What is needed:
Write out all the material verbatim, line by line.

[Record set — start]

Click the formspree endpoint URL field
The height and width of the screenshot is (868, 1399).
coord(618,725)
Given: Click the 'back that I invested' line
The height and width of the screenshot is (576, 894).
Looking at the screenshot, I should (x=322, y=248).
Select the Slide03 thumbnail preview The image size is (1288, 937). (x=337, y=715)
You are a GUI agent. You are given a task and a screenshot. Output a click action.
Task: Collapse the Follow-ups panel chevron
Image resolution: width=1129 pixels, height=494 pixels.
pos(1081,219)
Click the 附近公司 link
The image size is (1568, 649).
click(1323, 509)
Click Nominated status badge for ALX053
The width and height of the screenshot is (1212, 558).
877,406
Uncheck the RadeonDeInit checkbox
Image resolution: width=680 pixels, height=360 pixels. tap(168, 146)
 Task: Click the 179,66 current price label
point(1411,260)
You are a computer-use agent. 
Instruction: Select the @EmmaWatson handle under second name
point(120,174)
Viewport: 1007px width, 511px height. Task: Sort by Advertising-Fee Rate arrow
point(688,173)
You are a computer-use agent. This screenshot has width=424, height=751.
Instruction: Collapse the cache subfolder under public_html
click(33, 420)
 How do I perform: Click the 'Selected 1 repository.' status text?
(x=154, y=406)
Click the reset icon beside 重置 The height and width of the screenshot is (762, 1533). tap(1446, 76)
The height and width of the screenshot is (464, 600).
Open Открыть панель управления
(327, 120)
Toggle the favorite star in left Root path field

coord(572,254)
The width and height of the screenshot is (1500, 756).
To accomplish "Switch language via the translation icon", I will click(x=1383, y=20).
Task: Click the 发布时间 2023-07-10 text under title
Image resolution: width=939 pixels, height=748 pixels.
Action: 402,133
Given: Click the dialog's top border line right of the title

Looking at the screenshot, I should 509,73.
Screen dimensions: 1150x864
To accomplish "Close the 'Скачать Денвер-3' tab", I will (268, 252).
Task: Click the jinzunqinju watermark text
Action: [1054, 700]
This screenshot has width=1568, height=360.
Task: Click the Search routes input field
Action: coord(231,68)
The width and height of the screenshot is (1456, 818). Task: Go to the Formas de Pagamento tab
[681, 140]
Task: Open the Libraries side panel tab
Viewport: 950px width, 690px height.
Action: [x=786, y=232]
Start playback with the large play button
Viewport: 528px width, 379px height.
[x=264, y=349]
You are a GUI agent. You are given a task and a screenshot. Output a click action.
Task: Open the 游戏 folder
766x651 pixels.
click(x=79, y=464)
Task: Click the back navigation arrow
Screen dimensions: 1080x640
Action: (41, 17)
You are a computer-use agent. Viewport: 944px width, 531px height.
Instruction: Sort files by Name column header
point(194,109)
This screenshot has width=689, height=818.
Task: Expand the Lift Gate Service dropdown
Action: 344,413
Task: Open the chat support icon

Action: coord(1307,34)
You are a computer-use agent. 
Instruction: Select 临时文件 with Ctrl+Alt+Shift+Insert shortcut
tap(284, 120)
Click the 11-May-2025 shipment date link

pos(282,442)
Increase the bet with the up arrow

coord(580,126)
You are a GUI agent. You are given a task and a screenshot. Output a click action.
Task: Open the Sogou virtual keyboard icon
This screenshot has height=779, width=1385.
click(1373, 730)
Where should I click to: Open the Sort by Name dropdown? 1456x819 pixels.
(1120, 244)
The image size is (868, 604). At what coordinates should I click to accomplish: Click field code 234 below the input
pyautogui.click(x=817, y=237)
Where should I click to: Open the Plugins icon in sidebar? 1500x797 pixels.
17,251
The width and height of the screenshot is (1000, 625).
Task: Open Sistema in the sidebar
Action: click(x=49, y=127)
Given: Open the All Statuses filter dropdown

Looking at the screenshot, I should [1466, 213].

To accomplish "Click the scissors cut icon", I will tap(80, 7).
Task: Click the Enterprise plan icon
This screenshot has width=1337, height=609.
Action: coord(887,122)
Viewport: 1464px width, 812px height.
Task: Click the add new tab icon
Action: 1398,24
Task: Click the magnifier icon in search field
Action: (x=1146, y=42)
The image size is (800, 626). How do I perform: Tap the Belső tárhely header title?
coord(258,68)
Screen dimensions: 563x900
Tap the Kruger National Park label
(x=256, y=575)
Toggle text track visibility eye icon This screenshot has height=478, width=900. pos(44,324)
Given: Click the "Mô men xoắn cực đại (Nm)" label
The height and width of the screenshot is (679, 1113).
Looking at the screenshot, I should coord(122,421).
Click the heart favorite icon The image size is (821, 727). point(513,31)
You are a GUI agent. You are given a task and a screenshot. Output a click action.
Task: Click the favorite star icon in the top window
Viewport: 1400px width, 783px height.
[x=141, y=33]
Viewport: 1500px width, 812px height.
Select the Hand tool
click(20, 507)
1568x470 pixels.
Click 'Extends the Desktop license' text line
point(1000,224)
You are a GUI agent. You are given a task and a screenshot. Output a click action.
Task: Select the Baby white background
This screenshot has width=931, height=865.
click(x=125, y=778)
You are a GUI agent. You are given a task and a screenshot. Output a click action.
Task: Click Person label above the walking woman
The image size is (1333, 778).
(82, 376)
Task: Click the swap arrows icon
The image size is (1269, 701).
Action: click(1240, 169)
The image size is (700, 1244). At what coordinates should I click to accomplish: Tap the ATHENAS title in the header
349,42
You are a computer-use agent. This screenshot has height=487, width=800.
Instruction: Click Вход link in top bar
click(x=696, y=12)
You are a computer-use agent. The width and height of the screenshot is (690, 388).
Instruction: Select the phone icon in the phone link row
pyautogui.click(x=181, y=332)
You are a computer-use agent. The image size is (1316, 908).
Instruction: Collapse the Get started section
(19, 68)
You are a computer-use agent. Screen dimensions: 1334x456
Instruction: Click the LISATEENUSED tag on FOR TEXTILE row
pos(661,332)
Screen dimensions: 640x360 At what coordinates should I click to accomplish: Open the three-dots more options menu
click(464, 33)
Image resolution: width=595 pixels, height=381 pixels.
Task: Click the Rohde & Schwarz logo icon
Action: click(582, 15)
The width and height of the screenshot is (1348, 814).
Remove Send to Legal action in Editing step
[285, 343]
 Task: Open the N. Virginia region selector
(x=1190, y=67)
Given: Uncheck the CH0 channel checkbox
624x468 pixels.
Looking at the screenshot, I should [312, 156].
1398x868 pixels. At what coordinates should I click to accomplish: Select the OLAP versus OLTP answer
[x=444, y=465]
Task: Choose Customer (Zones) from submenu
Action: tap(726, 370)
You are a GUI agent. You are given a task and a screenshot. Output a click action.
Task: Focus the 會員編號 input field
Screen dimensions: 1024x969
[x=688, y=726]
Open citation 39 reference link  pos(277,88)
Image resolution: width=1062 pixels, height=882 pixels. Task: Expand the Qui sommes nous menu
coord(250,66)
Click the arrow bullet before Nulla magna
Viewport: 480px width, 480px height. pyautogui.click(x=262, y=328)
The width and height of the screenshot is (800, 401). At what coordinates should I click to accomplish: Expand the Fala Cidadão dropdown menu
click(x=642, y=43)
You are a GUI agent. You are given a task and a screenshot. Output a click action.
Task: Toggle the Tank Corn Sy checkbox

[Record set — finish]

Response for this exercise:
Click the formspree endpoint URL field
The height and width of the screenshot is (868, 1399).
coord(618,725)
Given: Click the 'back that I invested' line
The height and width of the screenshot is (576, 894).
Looking at the screenshot, I should (x=322, y=248).
Select the Slide03 thumbnail preview The image size is (1288, 937). (x=337, y=715)
You are a GUI agent. You are given a task and a screenshot. Output a click action.
Task: Collapse the Follow-ups panel chevron
Image resolution: width=1129 pixels, height=494 pixels.
pos(1081,219)
Click the 附近公司 link
The image size is (1568, 649).
click(1323, 509)
Click Nominated status badge for ALX053
The width and height of the screenshot is (1212, 558).
877,406
Uncheck the RadeonDeInit checkbox
Image resolution: width=680 pixels, height=360 pixels. tap(168, 146)
 Task: Click the 179,66 current price label
point(1411,260)
You are a computer-use agent. 
Instruction: Select the @EmmaWatson handle under second name
point(120,174)
Viewport: 1007px width, 511px height. Task: Sort by Advertising-Fee Rate arrow
point(688,173)
You are a computer-use agent. This screenshot has width=424, height=751.
Instruction: Collapse the cache subfolder under public_html
click(33, 420)
 How do I perform: Click the 'Selected 1 repository.' status text?
(x=154, y=406)
Click the reset icon beside 重置 The height and width of the screenshot is (762, 1533). tap(1446, 76)
The height and width of the screenshot is (464, 600).
Open Открыть панель управления
(327, 120)
Toggle the favorite star in left Root path field

coord(572,254)
The width and height of the screenshot is (1500, 756).
To accomplish "Switch language via the translation icon", I will click(x=1383, y=20).
Task: Click the 发布时间 2023-07-10 text under title
Image resolution: width=939 pixels, height=748 pixels.
Action: 402,133
Given: Click the dialog's top border line right of the title

Looking at the screenshot, I should 509,73.
Screen dimensions: 1150x864
To accomplish "Close the 'Скачать Денвер-3' tab", I will (268, 252).
Task: Click the jinzunqinju watermark text
Action: [1054, 700]
This screenshot has width=1568, height=360.
Task: Click the Search routes input field
Action: coord(231,68)
The width and height of the screenshot is (1456, 818). Task: Go to the Formas de Pagamento tab
[681, 140]
Task: Open the Libraries side panel tab
Viewport: 950px width, 690px height.
Action: [x=786, y=232]
Start playback with the large play button
Viewport: 528px width, 379px height.
[x=264, y=349]
You are a GUI agent. You are given a task and a screenshot. Output a click action.
Task: Open the 游戏 folder
766x651 pixels.
click(x=79, y=464)
Task: Click the back navigation arrow
Screen dimensions: 1080x640
Action: (41, 17)
You are a computer-use agent. Viewport: 944px width, 531px height.
Instruction: Sort files by Name column header
point(194,109)
This screenshot has width=689, height=818.
Task: Expand the Lift Gate Service dropdown
Action: 344,413
Task: Open the chat support icon

Action: coord(1307,34)
You are a computer-use agent. 
Instruction: Select 临时文件 with Ctrl+Alt+Shift+Insert shortcut
tap(284, 120)
Click the 11-May-2025 shipment date link

pos(282,442)
Increase the bet with the up arrow

coord(580,126)
You are a GUI agent. You are given a task and a screenshot. Output a click action.
Task: Open the Sogou virtual keyboard icon
This screenshot has height=779, width=1385.
click(1373, 730)
Where should I click to: Open the Sort by Name dropdown? 1456x819 pixels.
(1120, 244)
The image size is (868, 604). At what coordinates should I click to accomplish: Click field code 234 below the input
pyautogui.click(x=817, y=237)
Where should I click to: Open the Plugins icon in sidebar? 1500x797 pixels.
17,251
The width and height of the screenshot is (1000, 625).
Task: Open Sistema in the sidebar
Action: click(x=49, y=127)
Given: Open the All Statuses filter dropdown

Looking at the screenshot, I should [1466, 213].

To accomplish "Click the scissors cut icon", I will tap(80, 7).
Task: Click the Enterprise plan icon
This screenshot has width=1337, height=609.
Action: coord(887,122)
Viewport: 1464px width, 812px height.
Task: Click the add new tab icon
Action: 1398,24
Task: Click the magnifier icon in search field
Action: (x=1146, y=42)
The image size is (800, 626). How do I perform: Tap the Belső tárhely header title?
coord(258,68)
Screen dimensions: 563x900
Tap the Kruger National Park label
(x=256, y=575)
Toggle text track visibility eye icon This screenshot has height=478, width=900. pos(44,324)
Given: Click the "Mô men xoắn cực đại (Nm)" label
The height and width of the screenshot is (679, 1113).
Looking at the screenshot, I should coord(122,421).
Click the heart favorite icon The image size is (821, 727). point(513,31)
You are a GUI agent. You are given a task and a screenshot. Output a click action.
Task: Click the favorite star icon in the top window
Viewport: 1400px width, 783px height.
[x=141, y=33]
Viewport: 1500px width, 812px height.
Select the Hand tool
click(20, 507)
1568x470 pixels.
Click 'Extends the Desktop license' text line
point(1000,224)
You are a GUI agent. You are given a task and a screenshot. Output a click action.
Task: Select the Baby white background
This screenshot has width=931, height=865.
click(x=125, y=778)
You are a GUI agent. You are given a task and a screenshot. Output a click action.
Task: Click Person label above the walking woman
The image size is (1333, 778).
(82, 376)
Task: Click the swap arrows icon
The image size is (1269, 701).
Action: click(1240, 169)
The image size is (700, 1244). At what coordinates should I click to accomplish: Tap the ATHENAS title in the header
349,42
You are a computer-use agent. This screenshot has height=487, width=800.
Instruction: Click Вход link in top bar
click(x=696, y=12)
You are a computer-use agent. The width and height of the screenshot is (690, 388).
Instruction: Select the phone icon in the phone link row
pyautogui.click(x=181, y=332)
You are a computer-use agent. The image size is (1316, 908).
Instruction: Collapse the Get started section
(19, 68)
You are a computer-use agent. Screen dimensions: 1334x456
Instruction: Click the LISATEENUSED tag on FOR TEXTILE row
pos(661,332)
Screen dimensions: 640x360 At what coordinates should I click to accomplish: Open the three-dots more options menu
click(464, 33)
Image resolution: width=595 pixels, height=381 pixels.
Task: Click the Rohde & Schwarz logo icon
Action: click(582, 15)
The width and height of the screenshot is (1348, 814).
Remove Send to Legal action in Editing step
[285, 343]
 Task: Open the N. Virginia region selector
(x=1190, y=67)
Given: Uncheck the CH0 channel checkbox
624x468 pixels.
Looking at the screenshot, I should [312, 156].
1398x868 pixels. At what coordinates should I click to accomplish: Select the OLAP versus OLTP answer
[x=444, y=465]
Task: Choose Customer (Zones) from submenu
Action: tap(726, 370)
You are a GUI agent. You are given a task and a screenshot. Output a click action.
Task: Focus the 會員編號 input field
Screen dimensions: 1024x969
[x=688, y=726]
Open citation 39 reference link  pos(277,88)
Image resolution: width=1062 pixels, height=882 pixels. Task: Expand the Qui sommes nous menu
coord(250,66)
Click the arrow bullet before Nulla magna
Viewport: 480px width, 480px height. pyautogui.click(x=262, y=328)
The width and height of the screenshot is (800, 401). At what coordinates should I click to accomplish: Expand the Fala Cidadão dropdown menu
click(x=642, y=43)
You are a GUI agent. You are given a task and a screenshot. Output a click action.
Task: Toggle the Tank Corn Sy checkbox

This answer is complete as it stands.